Requirement A: In the records, from the start through the line that contains "should pyautogui.click(x=354, y=96).", rename "GUI agent" to "interface agent" and leave everything else unchanged.

Reading passage:
━━━━━━━━━━━━━━━━
By Christine Smallwood

When A24 asked painter Jenna Gribbon to make a poster for Bo Burnham’s Eighth Grade, she chose a still that features actress Elsie Fisher with eyes looking up and to the side, while her left hand flashes a weak peace sign.

Gribbon cropped the image close and made the colors deeper and more vivid. In her version, Fisher’s cheeks are rosy, her lips are fluorescent and smudged, and her hair is the warm gold of a Botticelli. She holds a white rectangle in one hand, but because Gribbon did not paint in the Apple logo, it may take a moment to realize that the character is engaged in the twenty-first century rite of looking hopefully to the heavens and posing for a selfie.

Gribbon’s lush and evocative oil paintings foreground vulnerability with a sense of humor that can be sweet or a little campy. Some of her subjects seem to be caught in moments unaware that they are being watched, while others look boldly at the viewer. In both cases she paints with fluid texture, and the people she paints are at ease with themselves. They may be topless or sexualized, but there is never a sense of shame; if they are naked, they are not really exposed.
━━━━━━━━━━━━━━━━
[Recorded data]
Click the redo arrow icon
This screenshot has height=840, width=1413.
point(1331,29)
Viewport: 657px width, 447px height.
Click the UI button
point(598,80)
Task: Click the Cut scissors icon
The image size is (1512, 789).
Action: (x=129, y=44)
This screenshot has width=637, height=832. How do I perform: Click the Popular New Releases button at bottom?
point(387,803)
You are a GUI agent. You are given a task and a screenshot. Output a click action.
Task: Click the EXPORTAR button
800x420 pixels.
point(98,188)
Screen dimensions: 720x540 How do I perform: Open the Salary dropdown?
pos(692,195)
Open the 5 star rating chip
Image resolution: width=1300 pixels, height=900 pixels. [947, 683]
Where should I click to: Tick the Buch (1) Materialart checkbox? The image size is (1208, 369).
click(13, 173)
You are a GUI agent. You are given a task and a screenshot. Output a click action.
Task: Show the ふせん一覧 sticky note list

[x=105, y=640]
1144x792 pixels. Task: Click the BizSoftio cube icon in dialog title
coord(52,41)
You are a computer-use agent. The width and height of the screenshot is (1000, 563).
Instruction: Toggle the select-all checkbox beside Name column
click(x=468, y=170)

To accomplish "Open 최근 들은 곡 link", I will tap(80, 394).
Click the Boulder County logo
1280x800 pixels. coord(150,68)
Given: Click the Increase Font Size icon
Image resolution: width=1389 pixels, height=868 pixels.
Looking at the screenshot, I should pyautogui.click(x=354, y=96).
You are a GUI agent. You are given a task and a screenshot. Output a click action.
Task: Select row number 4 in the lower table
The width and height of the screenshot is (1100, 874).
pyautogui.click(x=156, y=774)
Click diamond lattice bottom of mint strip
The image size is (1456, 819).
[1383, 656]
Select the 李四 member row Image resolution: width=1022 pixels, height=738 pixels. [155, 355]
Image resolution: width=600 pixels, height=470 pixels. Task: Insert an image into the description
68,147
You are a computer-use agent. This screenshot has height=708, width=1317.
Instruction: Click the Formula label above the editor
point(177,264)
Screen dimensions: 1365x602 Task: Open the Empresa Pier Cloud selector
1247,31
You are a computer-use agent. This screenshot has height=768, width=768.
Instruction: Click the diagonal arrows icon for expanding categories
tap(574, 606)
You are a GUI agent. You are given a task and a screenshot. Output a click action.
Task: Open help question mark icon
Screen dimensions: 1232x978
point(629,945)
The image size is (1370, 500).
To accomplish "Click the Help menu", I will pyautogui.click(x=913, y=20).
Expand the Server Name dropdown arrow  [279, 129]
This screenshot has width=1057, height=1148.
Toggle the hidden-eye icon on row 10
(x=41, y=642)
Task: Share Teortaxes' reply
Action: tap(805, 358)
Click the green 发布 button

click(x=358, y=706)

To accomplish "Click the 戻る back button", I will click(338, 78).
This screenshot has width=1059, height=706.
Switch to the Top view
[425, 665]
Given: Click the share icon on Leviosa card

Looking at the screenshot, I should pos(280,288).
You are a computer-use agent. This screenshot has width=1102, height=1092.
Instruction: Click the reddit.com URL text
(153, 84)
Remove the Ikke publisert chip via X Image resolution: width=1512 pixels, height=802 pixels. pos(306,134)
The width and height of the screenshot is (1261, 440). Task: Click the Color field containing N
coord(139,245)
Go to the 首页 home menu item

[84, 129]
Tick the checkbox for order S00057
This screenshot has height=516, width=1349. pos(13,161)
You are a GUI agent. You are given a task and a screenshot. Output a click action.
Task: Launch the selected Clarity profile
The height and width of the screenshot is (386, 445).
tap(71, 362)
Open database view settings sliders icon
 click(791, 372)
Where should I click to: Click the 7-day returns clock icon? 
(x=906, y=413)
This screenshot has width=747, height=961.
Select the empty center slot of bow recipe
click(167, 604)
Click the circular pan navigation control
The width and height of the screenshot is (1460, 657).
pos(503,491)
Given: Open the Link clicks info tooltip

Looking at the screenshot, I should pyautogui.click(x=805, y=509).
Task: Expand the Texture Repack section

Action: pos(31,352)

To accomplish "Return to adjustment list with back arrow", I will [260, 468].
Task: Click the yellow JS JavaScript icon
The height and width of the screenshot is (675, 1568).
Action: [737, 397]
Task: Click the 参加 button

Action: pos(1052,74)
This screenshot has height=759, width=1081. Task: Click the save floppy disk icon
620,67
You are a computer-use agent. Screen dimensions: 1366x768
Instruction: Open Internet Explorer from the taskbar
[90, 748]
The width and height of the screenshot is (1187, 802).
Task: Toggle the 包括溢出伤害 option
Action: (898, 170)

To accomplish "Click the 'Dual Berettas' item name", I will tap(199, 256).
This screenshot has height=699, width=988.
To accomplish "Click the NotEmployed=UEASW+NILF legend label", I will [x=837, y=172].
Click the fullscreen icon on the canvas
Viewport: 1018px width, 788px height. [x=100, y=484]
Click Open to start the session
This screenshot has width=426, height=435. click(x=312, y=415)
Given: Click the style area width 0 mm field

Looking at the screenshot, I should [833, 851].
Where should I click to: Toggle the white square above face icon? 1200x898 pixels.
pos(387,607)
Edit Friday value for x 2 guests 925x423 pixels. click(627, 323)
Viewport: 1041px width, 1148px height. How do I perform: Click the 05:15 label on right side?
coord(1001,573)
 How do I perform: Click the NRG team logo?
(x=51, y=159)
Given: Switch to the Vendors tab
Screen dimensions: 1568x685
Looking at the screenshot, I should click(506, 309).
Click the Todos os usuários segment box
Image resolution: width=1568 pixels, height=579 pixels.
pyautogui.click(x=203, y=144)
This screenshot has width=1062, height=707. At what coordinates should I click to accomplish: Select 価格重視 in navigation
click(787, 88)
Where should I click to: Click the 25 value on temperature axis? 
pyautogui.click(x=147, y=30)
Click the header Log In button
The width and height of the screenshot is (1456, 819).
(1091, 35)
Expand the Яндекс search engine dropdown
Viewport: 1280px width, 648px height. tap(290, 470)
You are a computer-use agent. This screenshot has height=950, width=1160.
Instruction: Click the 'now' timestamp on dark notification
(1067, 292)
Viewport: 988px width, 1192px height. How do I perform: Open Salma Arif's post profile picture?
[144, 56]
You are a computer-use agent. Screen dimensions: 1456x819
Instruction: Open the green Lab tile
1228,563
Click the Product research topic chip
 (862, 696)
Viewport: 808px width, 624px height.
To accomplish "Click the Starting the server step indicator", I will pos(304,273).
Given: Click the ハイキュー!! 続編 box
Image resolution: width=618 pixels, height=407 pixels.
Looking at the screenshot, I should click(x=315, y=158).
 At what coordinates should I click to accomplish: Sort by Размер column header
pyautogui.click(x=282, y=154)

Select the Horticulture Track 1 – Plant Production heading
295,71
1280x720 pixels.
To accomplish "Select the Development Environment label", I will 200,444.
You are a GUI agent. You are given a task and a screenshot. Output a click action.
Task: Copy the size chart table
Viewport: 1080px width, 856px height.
━━━━━━━━━━━━━━━━
Requirement B: List every person named in the text about Jenna Gribbon's painting.

Written answer A:
Click the redo arrow icon
This screenshot has height=840, width=1413.
point(1331,29)
Viewport: 657px width, 447px height.
Click the UI button
point(598,80)
Task: Click the Cut scissors icon
The image size is (1512, 789).
Action: (x=129, y=44)
This screenshot has width=637, height=832. How do I perform: Click the Popular New Releases button at bottom?
point(387,803)
You are a interface agent. You are given a task and a screenshot. Output a click action.
Task: Click the EXPORTAR button
800x420 pixels.
point(98,188)
Screen dimensions: 720x540 How do I perform: Open the Salary dropdown?
pos(692,195)
Open the 5 star rating chip
Image resolution: width=1300 pixels, height=900 pixels. [947, 683]
Where should I click to: Tick the Buch (1) Materialart checkbox? The image size is (1208, 369).
click(13, 173)
You are a interface agent. You are given a task and a screenshot. Output a click action.
Task: Show the ふせん一覧 sticky note list

[x=105, y=640]
1144x792 pixels. Task: Click the BizSoftio cube icon in dialog title
coord(52,41)
You are a computer-use agent. The width and height of the screenshot is (1000, 563).
Instruction: Toggle the select-all checkbox beside Name column
click(x=468, y=170)

To accomplish "Open 최근 들은 곡 link", I will tap(80, 394).
Click the Boulder County logo
1280x800 pixels. coord(150,68)
Given: Click the Increase Font Size icon
Image resolution: width=1389 pixels, height=868 pixels.
Looking at the screenshot, I should pyautogui.click(x=354, y=96).

Written answer B:
Christine Smallwood
Jenna Gribbon
Bo Burnham
Elsie Fisher
Botticelli